• WORK ITEM
Below are entries. Copy exactly the lines running from the line that holds "Apache-2.0 (115, 1049)" to the line that holds "Menu (639, 26)", with both ends included.

• Screenshot grounding data
*** Block opens ***

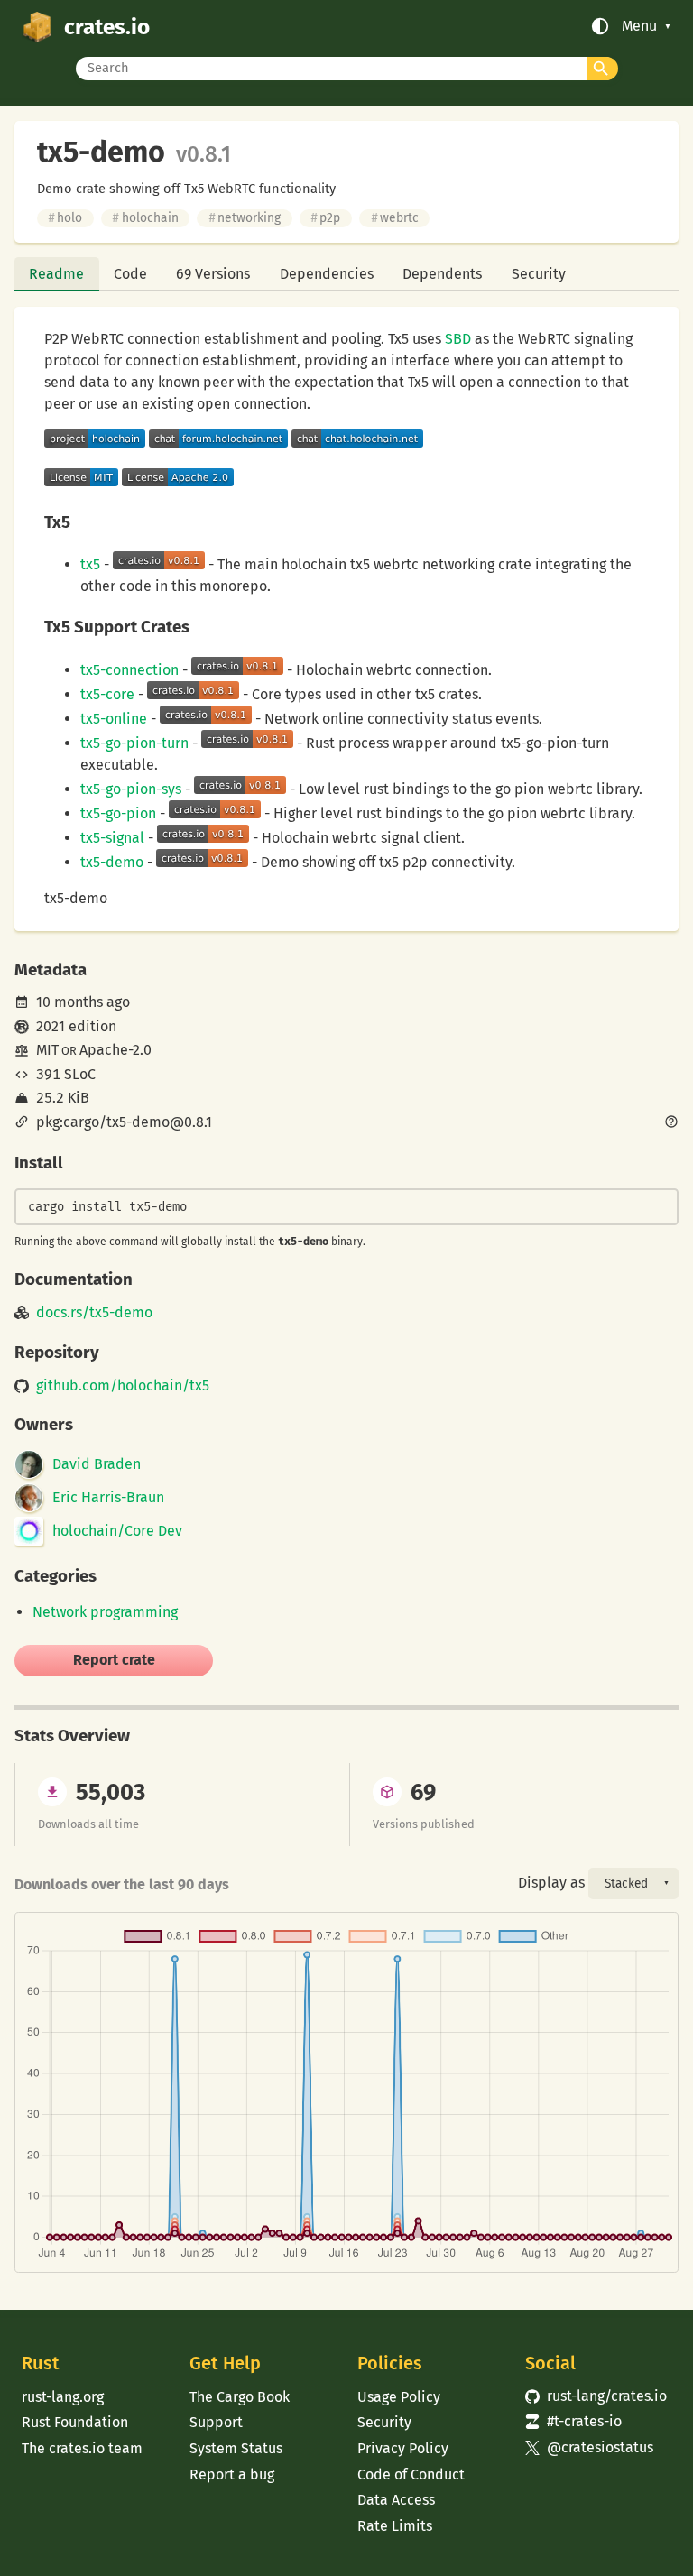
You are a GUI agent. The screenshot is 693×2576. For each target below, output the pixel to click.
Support (216, 2422)
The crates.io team (82, 2448)
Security (539, 273)
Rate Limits (394, 2525)
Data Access (396, 2499)
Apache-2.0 (115, 1049)
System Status (235, 2448)
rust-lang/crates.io (596, 2396)
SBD (458, 338)
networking (244, 218)
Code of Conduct (411, 2474)
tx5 (92, 564)
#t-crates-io (573, 2421)
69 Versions (213, 273)
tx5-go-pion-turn (134, 743)
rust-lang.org (63, 2396)
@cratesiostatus (589, 2447)
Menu (639, 26)
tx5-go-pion (118, 813)
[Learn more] (671, 1123)
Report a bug (231, 2474)
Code (130, 273)
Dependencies (327, 273)
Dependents (442, 273)
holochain (145, 218)
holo (65, 218)
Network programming (105, 1611)
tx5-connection (129, 670)
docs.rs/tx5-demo (94, 1313)
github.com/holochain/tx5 (122, 1386)
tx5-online (113, 718)
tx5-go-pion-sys (130, 789)
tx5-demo (111, 862)
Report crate (114, 1659)
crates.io (107, 27)
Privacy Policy (402, 2448)
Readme (56, 273)
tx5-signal (112, 837)
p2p (325, 218)
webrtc (395, 218)
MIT (47, 1049)
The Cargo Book (239, 2396)
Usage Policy (398, 2396)
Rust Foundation (75, 2422)
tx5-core (107, 694)
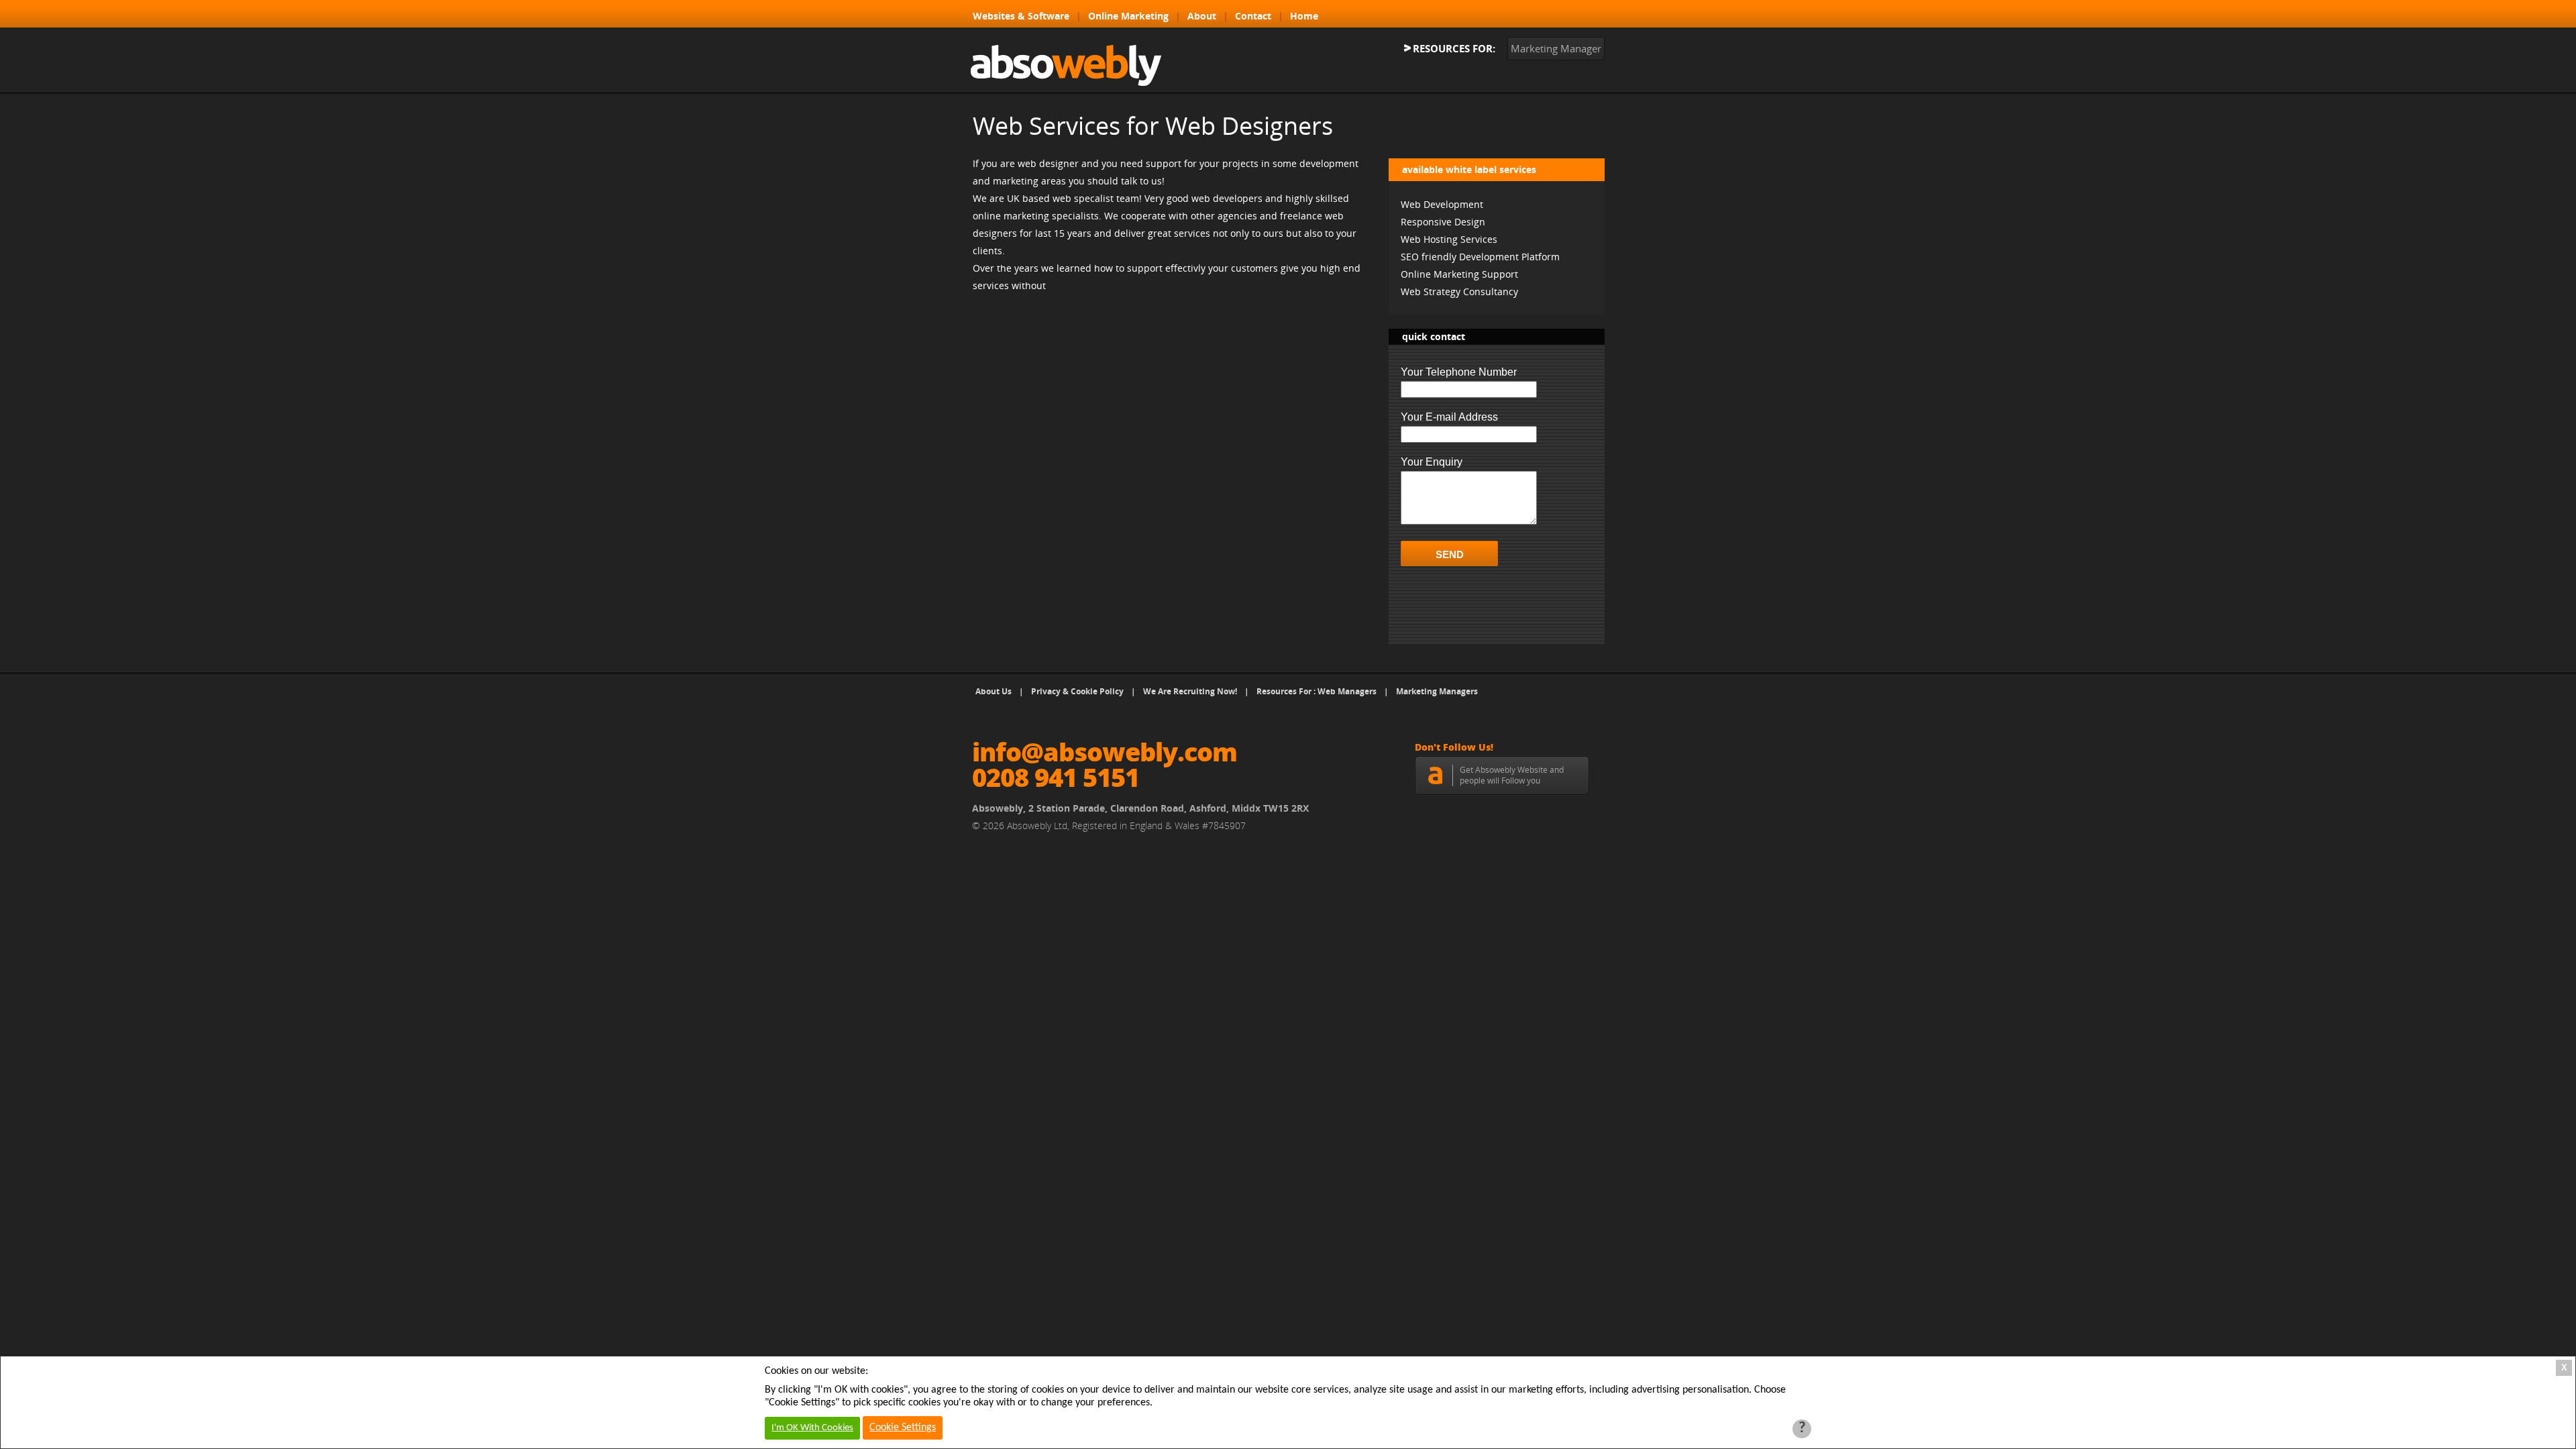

*** Block closes ***

• RESPONSE BELOW
Apache-2.0 (115, 1049)
System Status (235, 2448)
rust-lang/crates.io (596, 2396)
SBD (458, 338)
networking (244, 218)
Code of Conduct (411, 2474)
tx5 (92, 564)
#t-crates-io (573, 2421)
69 Versions (213, 273)
tx5-go-pion-turn (134, 743)
rust-lang.org (63, 2396)
@cratesiostatus (589, 2447)
Menu (639, 26)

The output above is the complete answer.